What the exercise asks »
Identify every line in the data below that contains the string "Task", and copy each of those lines. Matches must have the same uppercase and lowercase letters.

--

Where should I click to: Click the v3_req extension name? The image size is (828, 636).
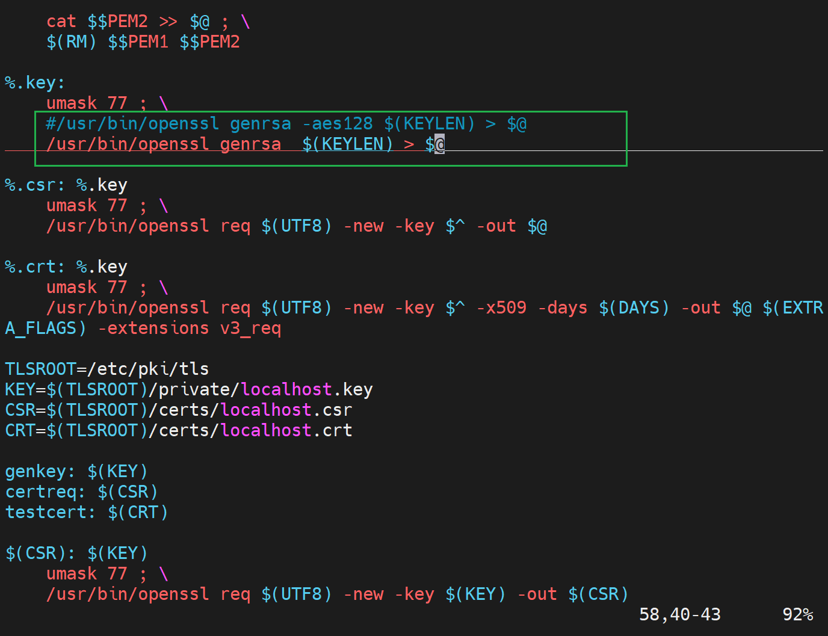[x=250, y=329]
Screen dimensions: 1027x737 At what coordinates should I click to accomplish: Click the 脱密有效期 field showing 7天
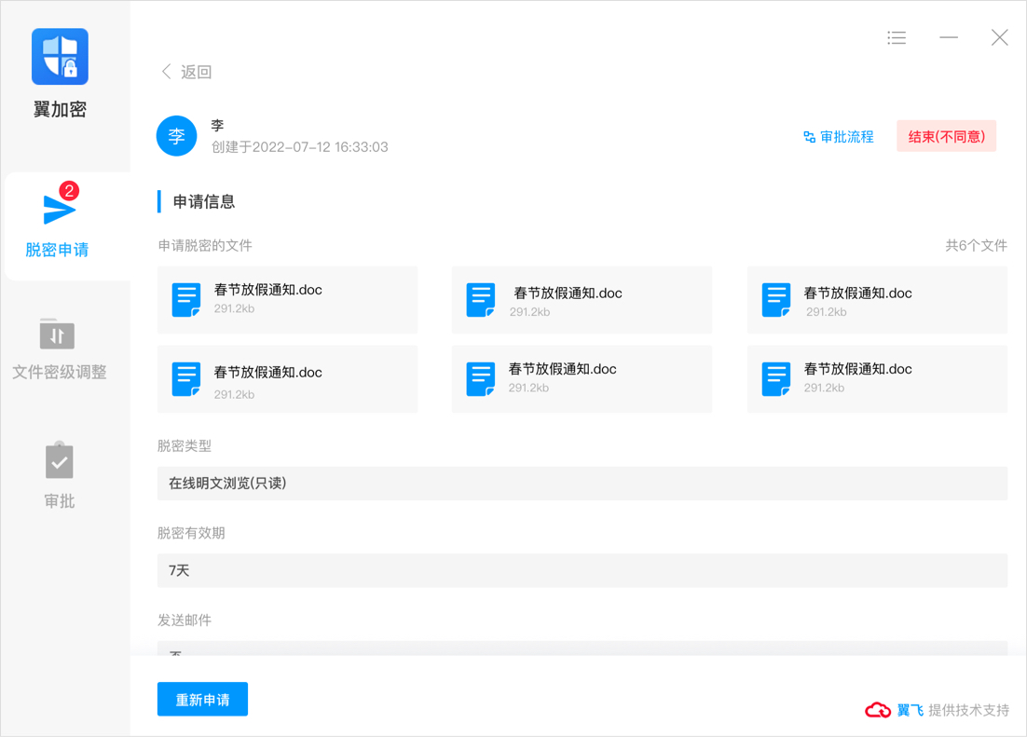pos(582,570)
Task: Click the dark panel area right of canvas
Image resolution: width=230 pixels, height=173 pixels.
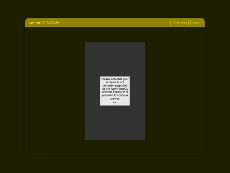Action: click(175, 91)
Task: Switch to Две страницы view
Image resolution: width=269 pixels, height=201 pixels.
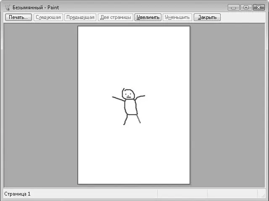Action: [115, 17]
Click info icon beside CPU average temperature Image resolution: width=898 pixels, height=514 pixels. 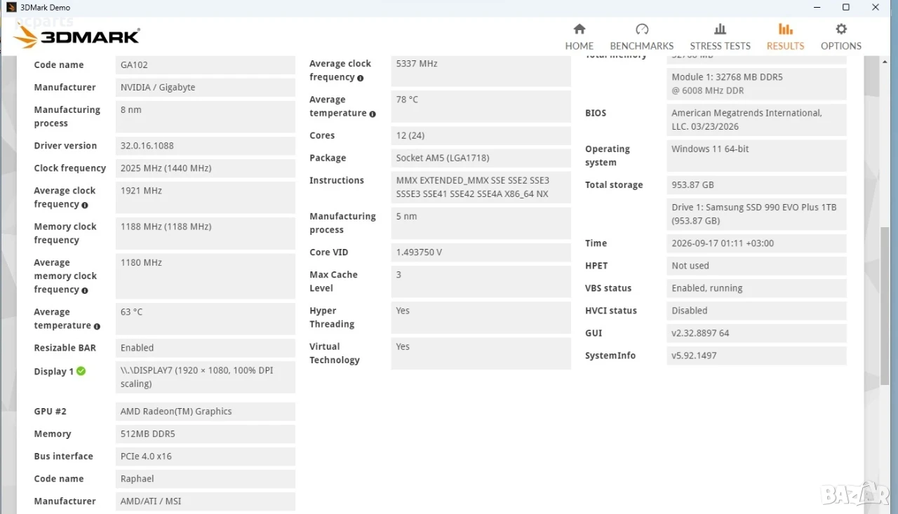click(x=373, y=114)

--

Reply to the exercise »
Task: Click the dark panel area right of canvas
Task: Switch to Две страницы view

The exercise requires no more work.